Short task 1:
According to the carbon farming workshop manual excerpt, when did the carbon pricing mechanism commence?
Short task 2:
Reproduce the stretch of the carbon farming workshop manual excerpt from "The Australian policy" through "produced each year." word for word.
Short task 3:
Write the next part of the carbon farming workshop manual excerpt, picking up after its last sentence.

Document excerpt:
##########

Workshop Manual: The business case for carbon farming: improving your farm’s sustainability (January 2021)

3.5 Australian policy instruments

The policy context and the price of ACCUs

The business case for carbon farming: improving your farm’s sustainability

Explore the full Workshop Manual: The business case for carbon farming: improving your farm’s sustainability (January 2021)

 
The Australian policy instruments to achieve this reduction are currently in transition.
 

3.5.1 The repealed carbon pricing mechanism

Until July 2014, the main instrument was the carbon pricing mechanism—a scheme that put a price on Australia's carbon emissions. It commenced on 1 July 2012 and applied to Australia's biggest carbon emitters (called ‘liable entities'). Under the mechanism, liable entities had to pay a price for the carbon emissions they produced each year.

##########

Extracted data:
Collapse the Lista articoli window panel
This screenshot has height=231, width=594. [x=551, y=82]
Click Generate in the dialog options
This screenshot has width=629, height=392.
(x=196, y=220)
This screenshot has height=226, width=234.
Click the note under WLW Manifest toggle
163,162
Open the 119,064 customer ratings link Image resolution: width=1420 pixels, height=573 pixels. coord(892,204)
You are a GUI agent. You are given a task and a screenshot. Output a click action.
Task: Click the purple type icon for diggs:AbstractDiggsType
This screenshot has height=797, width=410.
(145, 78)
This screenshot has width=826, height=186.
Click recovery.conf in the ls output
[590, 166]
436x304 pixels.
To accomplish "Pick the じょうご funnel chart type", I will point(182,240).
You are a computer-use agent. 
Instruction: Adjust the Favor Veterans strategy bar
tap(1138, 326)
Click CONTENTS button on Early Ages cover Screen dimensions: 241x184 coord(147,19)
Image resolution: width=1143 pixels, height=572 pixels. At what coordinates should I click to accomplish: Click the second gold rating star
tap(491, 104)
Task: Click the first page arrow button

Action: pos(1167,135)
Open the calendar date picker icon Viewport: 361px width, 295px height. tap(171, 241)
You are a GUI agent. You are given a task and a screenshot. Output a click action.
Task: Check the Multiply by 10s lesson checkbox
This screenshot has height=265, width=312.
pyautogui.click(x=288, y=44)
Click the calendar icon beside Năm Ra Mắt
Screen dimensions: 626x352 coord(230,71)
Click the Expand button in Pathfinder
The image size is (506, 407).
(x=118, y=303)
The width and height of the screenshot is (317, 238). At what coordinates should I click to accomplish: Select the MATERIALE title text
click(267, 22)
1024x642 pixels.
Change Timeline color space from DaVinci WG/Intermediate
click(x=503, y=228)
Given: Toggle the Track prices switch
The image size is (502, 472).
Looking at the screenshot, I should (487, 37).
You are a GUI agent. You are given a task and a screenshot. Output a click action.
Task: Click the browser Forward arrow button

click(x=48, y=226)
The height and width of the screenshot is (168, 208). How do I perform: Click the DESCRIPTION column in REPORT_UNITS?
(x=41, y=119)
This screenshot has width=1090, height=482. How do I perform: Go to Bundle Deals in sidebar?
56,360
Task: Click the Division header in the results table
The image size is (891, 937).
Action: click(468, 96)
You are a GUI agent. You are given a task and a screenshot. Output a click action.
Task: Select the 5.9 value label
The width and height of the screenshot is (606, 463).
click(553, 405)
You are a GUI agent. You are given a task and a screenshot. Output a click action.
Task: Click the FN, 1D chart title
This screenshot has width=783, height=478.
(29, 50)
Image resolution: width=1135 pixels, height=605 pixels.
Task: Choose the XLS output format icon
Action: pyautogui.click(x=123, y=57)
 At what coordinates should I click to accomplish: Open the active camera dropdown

##########

Response 1:
1 July 2012

Response 2:
The Australian policy instruments to achieve this reduction are currently in transition.
 

3.5.1 The repealed carbon pricing mechanism

Until July 2014, the main instrument was the carbon pricing mechanism—a scheme that put a price on Australia's carbon emissions. It commenced on 1 July 2012 and applied to Australia's biggest carbon emitters (called ‘liable entities'). Under the mechanism, liable entities had to pay a price for the carbon emissions they produced each year.

Response 3:
This covered approximately 60% of Australia's carbon emissions, including those from electricity generation, stationary energy, landfills, wastewater and industrial processes, along with fugitive emissions. From 1 July 2014, the carbon pricing mechanism was repealed.
 

3.5.2 The Emissions Reduction Fund

The Australian Parliament passed legislation to establish the ERF, with the Carbon Farming Initiative Amendment Act 2014 receiving royal assent on 25 November 2014. With effect from 12 December 2014, the rules governing the CFI changed when it became integrated into the ERF. In February 2019 the ERF was partially rebrabded as the Climate Solutions Fund (CSF), however, as mentioned previously in this report, both ERF and CSF tend to be interchangeable, even on the government websites responsible for the programs, including the Clean Energy Regulator.
Key features of the ERF, as set out in the explanatory memorandum to the Act2 are as follows:
  • Methodologies for crediting emissions reductions will be developed for activities, such as energy efficiency and land sector projects, as well as for large industrial facilities. To enable a wide range of businesses to participate in the ERF, a menu of methodologies will be available.
  • The ERF has three elements: crediting emissions reductions, purchasing emissions reductions and safeguarding emissions reductions.
  • The CER will purchase emissions reductions at the lowest available cost, generally through reverse auctions (see Box 3.2).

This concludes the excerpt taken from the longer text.